◆ SET TASK
Copy the data below from its start down to the line with "click(x=548, y=704)", swapping "plus" for "minus" and leaving everything else unchanged.
----- LISTED RECORDS
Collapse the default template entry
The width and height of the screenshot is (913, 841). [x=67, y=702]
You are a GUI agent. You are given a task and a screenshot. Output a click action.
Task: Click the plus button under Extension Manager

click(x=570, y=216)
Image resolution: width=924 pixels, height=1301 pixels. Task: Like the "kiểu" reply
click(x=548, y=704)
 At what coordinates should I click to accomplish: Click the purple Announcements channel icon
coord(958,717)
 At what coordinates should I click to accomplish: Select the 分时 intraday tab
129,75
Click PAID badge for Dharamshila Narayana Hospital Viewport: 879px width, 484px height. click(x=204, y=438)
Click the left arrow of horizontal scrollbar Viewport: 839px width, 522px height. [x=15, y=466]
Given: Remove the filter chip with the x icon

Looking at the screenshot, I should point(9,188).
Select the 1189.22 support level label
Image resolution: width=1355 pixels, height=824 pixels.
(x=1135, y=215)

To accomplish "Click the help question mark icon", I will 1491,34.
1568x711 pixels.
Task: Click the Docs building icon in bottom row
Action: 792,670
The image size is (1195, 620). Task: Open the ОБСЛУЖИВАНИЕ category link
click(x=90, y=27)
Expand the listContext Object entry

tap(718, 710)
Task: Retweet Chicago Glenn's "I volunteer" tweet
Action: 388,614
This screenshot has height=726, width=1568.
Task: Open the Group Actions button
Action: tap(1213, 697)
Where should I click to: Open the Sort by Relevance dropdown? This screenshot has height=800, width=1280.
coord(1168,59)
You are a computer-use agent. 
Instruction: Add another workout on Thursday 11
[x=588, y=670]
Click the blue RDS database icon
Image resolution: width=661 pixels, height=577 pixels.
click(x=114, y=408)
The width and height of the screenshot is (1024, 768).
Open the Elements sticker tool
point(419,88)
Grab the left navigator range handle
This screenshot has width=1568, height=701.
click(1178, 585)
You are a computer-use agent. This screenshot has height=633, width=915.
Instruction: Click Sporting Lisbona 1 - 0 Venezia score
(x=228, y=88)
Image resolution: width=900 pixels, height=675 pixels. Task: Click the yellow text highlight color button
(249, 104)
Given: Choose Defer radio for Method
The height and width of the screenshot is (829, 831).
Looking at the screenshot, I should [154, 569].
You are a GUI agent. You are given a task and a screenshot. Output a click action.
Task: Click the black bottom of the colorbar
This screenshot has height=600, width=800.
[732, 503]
----------
◆ REPLY
Collapse the default template entry
The width and height of the screenshot is (913, 841). [x=67, y=702]
You are a GUI agent. You are given a task and a screenshot. Output a click action.
Task: Click the minus button under Extension Manager

click(x=570, y=216)
Image resolution: width=924 pixels, height=1301 pixels. Task: Like the "kiểu" reply
click(x=548, y=704)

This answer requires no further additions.